Estudios afirman que recordamos el 1% de lo que palpamos, el 2% de lo que oímos, el 5% de lo que vemos, el 15% de lo que degustamos y el 35% de lo que olemos.

Como ejemplo del marketing olfativo, Jaguar creó hace más de 50 años un aroma sintético de cuero y paneles de madera para sus automóviles. El aroma de una nueva lata de pelotas de tenis se ha mejorado en gran medida a través de la aplicación de químicos, y  todos hemos oído hablar de que el olor de galletas  recién horneadas ayuda a una vender una vivienda.
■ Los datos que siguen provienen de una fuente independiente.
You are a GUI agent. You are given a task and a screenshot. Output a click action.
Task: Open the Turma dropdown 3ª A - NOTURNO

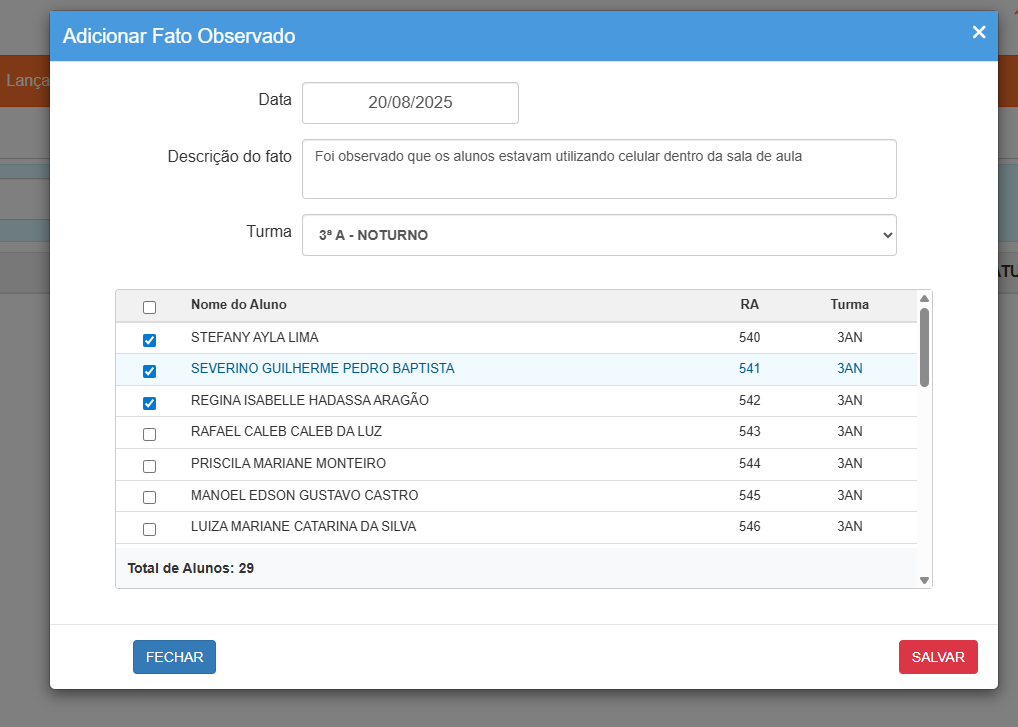click(598, 235)
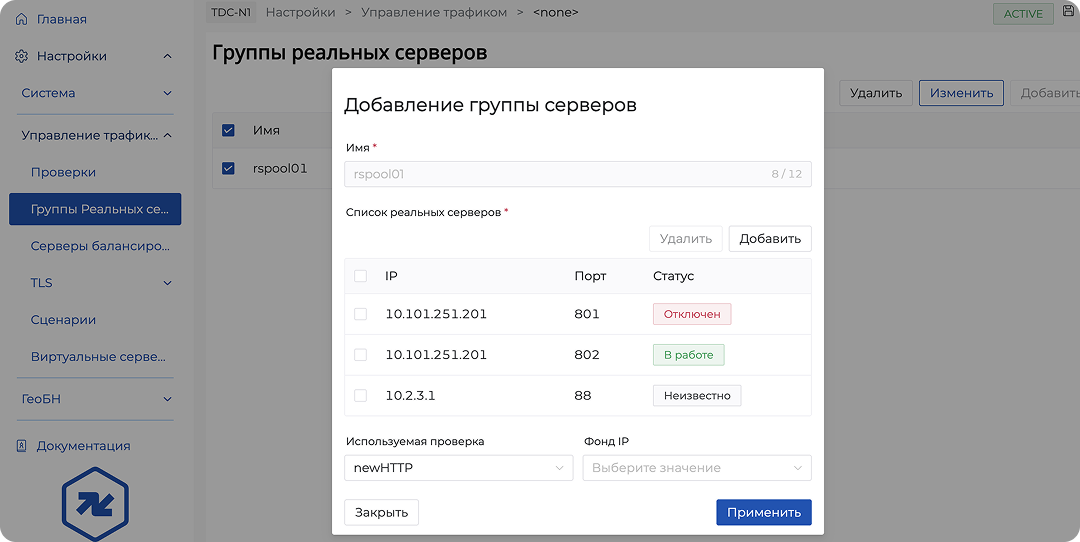Click the Документация document icon
Viewport: 1080px width, 542px height.
click(x=21, y=446)

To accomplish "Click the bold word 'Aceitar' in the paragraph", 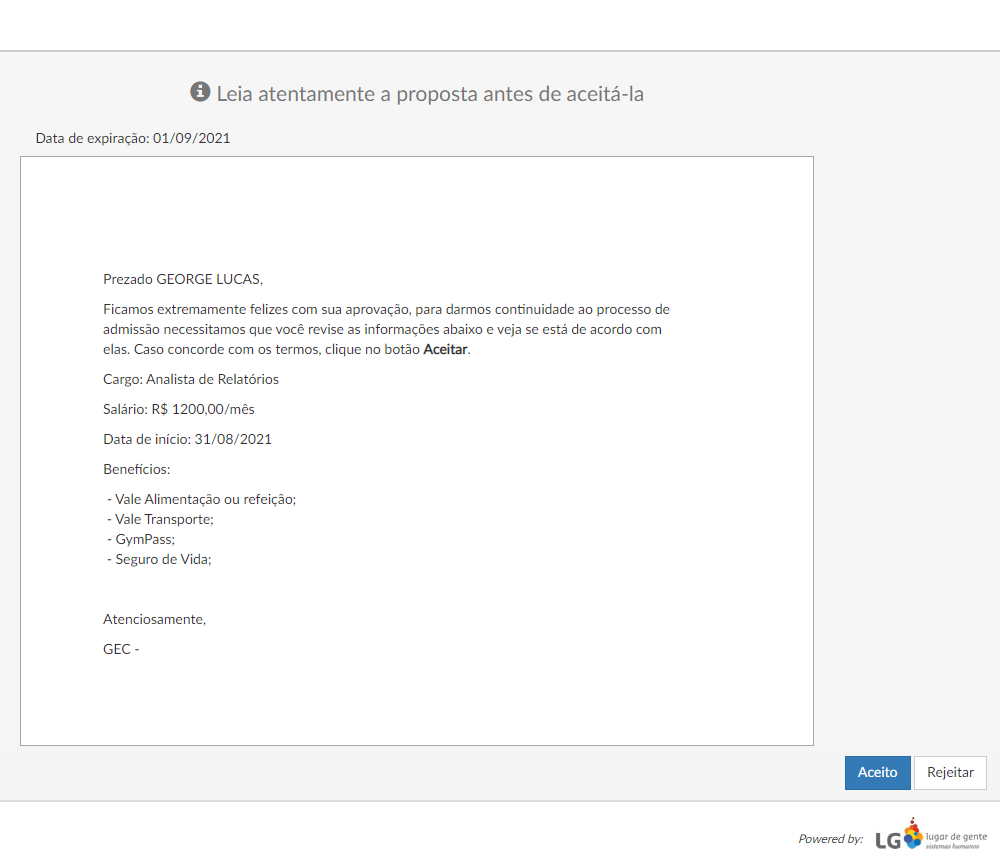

“Este tipo de nostalgia olfativo-inducida es un potente motor que los hoteles no pueden pasar por alto”, dijo el neurólogo y psiquiatra Alan Hirsch , fundador de Smell and Taste Treatment and Research Foundation en Chicago. “Cuando se prohibió fumar, hubo un vacío que llenar. Nada es neutral cuando se trata de aroma . Sin otro aroma elegido en el aire, uno se queda con el olor residual de los productos de limpieza, materiales de superficie, equipaje y viajeros”.

Los hoteles Westin infunden sus salas de recepción con un aroma de té blanco, que tiene un efecto relajante ya que muchos de sus clientes son gente de negocios y están sometidos a mucho stress. Debido a la respuesta positiva, el hotel tomó su marketing olfativo un paso más allá ofreciendo velas, aceites, e incluso una sala de aerosol en su fragancia de la firma.

Marketing Olfativo Westin

Existen firmas especializadas en proporcionar ambientadores “personalizados” para cada hotel, como Stingray 360, una compañía con sede en Montreal que se especializa en soluciones de marketing sensorial ya que ha personalizado olores para más de una docena de hoteles. “La atención se centra en la experiencia de la llegada de los huéspedes,” dijo Patrick Burle de Stingray 360, que cobra una cuota mensual para mantener la tecnología de nebulización , el mantenimiento de las máquinas y el ajuste de la potencia. “El olor es la forma más rápida de cambiar el estado emocional de un cliente en la mente y lo imprime en la memoria, más que cualquiera de los otros sentidos.”

Los olores de las habitaciones se difunden de manera diferente, de una sola vez “, dijo Hirsch, que puede identificar más de 400 aromas primarios. “Es menos complejo pero muy sutil. “

La sutileza es la clave

“Si los clientes piensan que están siendo manipulados, puede ser contraproducente”, añadió Hirsch. “Si creen que el olor es demasiado sintético, funciona mal. Eso aumenta la ansiedad y la irritabilidad. Pero si a los clientes les gusta, van a ver todo lo demás en el hotel con una luz más positiva y perciben su visita a con más valor”.